While his earthly efforts lasted, I was fascinated with the Saro-Wiwa phenomenon. He made us to think deeply about Nigeria and Nigerians. Such were the smug assumptions that most of us simply thought about Nigeria as a triad: Hausa, Ibo and Yoruba. But Ken said no. According to him, an unravelling of the Nigerian black box would reveal this triad and many more. One of these ‘many more’ was the Ogoni people. A group that was hitherto largely unknown started to loom large in our consciousness, courtesy of this very tall man, as Ken humorously described himself, since physically and in real terms he came near to being vertically challenged!
While his struggle lasted, it was really something of an encounter between David and Goliath. This could be observed at two levels. There was Ken pitting the Ogoni against the federal might. There was also Ken pitting the Ogoni and himself against the oil giant, Shell.
If you want to appreciate just how big Shell is, you only have to take a look at some of the literature on oil. Anthony Sampson, in a rather poetic way, contends for instance that ‘Shell oil was pumped from Shell oil fields to Shell tankers, to Shell refineries, to Shell service stations’. Our colleagues in economics would tell you that this was a clear case of vertical integration, in which outsiders could not easily muscle into the oil business. And if we want to further appreciate the enormous reach of Shell, we may as well turn to Peter Odell. In his book, ‘Oil and World Power’, this Rotterdam-based professor contended that in reality, Shell was in fact the other arm of the British diplomatic service, with substantial backing from another industrial power – Netherlands. This, indeed, was the kind of powerful entity, or behemoth if you wish, that this courageous man stood up against.

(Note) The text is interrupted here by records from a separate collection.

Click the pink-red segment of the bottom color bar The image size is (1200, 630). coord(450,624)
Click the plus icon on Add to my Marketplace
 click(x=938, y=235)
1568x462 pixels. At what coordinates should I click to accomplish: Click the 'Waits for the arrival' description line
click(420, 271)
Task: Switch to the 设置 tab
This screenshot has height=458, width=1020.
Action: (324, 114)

On a particular and memorable occasion, I had a ringside seat to an encounter between Ken Saro-Wiwa and a representative of Shell. We were at a seminar in Port Harcourt in 1993. The theme of the seminar was ‘The Relationship between Oil Companies and Oil Communities’. In the course of the seminar, there was a stormy face-off between Ken Saro-Wiwa and a representative of Shell who, incidentally, was from Isoko – an oil producing area. Such was the bad chemistry which ensued from the exchange between these two men from the Niger Delta that I had to intervene in this mini civil war. In the glare of the audience, I told Ken Saro-Wiwa about a certain Italian called Enrico Mattei.

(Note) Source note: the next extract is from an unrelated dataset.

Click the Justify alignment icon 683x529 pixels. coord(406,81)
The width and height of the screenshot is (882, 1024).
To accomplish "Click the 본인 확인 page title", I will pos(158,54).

Mattei was an Italian who, like Saro-Wiwa, decided to take on the oil companies. In view of the fact that his spirited efforts were beginning to destabilize the oil companies, the latter sued for a peace of sorts. Mattei was invited to a meeting with John F. Kennedy, the then American president. In the course of his flight, the plane crashed. Who did it? Sabotage? One will never know. But then, one writer commented that when Enrico Mattei died, there were no long faces in the headquarter-offices of the various multinational oil companies. Something tells me that on November 10, 1995 when Ken Saro-Wiwa was similarly done in by the then Federal Government, there were also no long faces in the corridors of Shell and other similar places. Sure, they did not gloat, still that forced exit of Ken could well have been viewed as good riddance.
But then, as history has repeatedly instructed us, you can kill a man but you cannot kill his ideas. Somehow, the seeds of creative rebellion which Ken Saro-Wiwa sowed have germinated and borne some fruits.

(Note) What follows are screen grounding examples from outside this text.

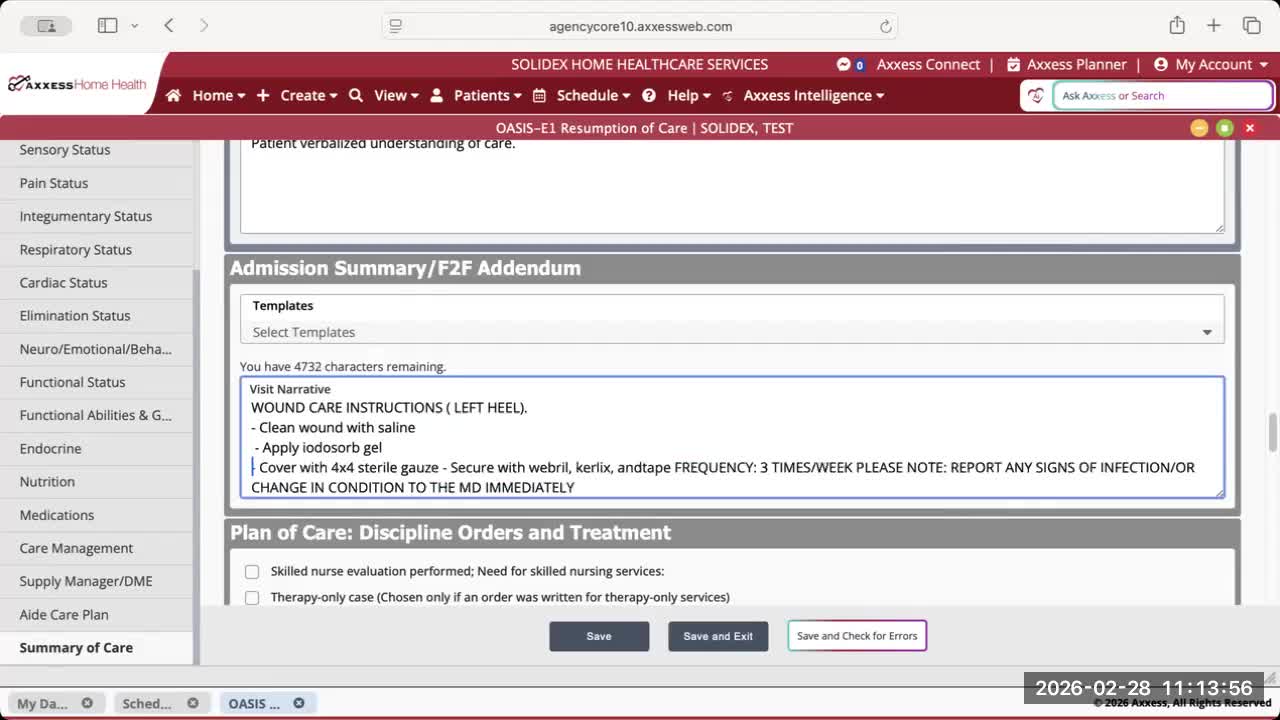Click the Safari share icon
Image resolution: width=1280 pixels, height=720 pixels.
click(1177, 26)
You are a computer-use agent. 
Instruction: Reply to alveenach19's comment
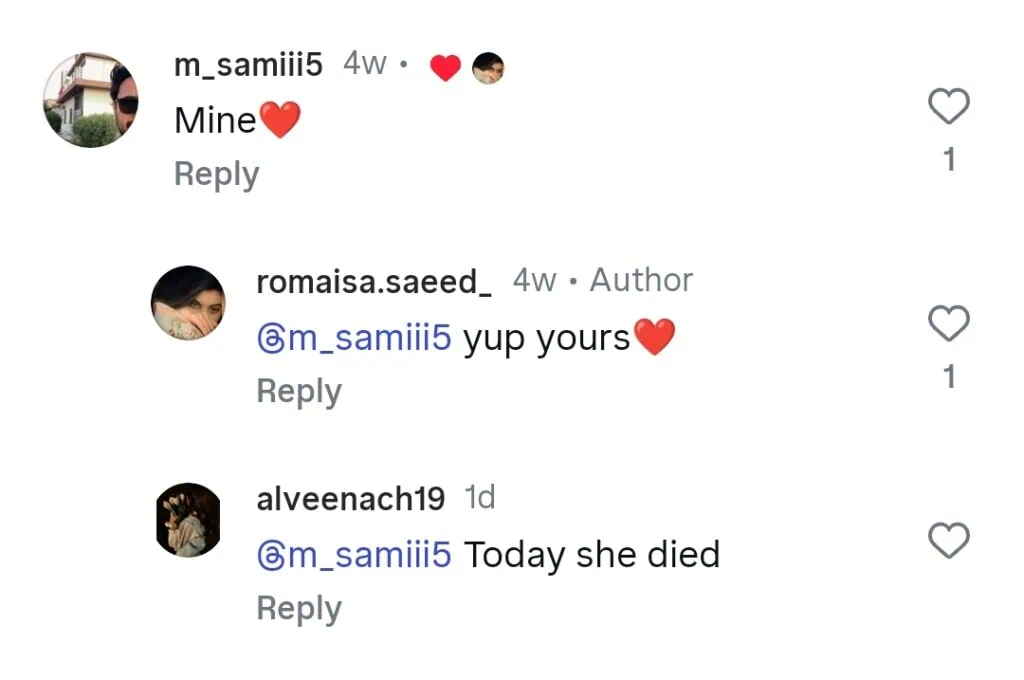point(299,608)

Even in the Abacha era, and of course after, the various governments have had to pay attention to the sensibilities and aspirations of the Niger Delta area. In part, this can be seen in the increased allocation to the states in the Niger Delta region. Apart from the normal statutory allocations to the Niger Delta, over and above these, there was also the 13 percent derivation which was given to these oil producing states. Yet, and as we write, the region is impoverished. This means that it is not enough to throw money at a problem. There are also inter-related issues of attitude and management.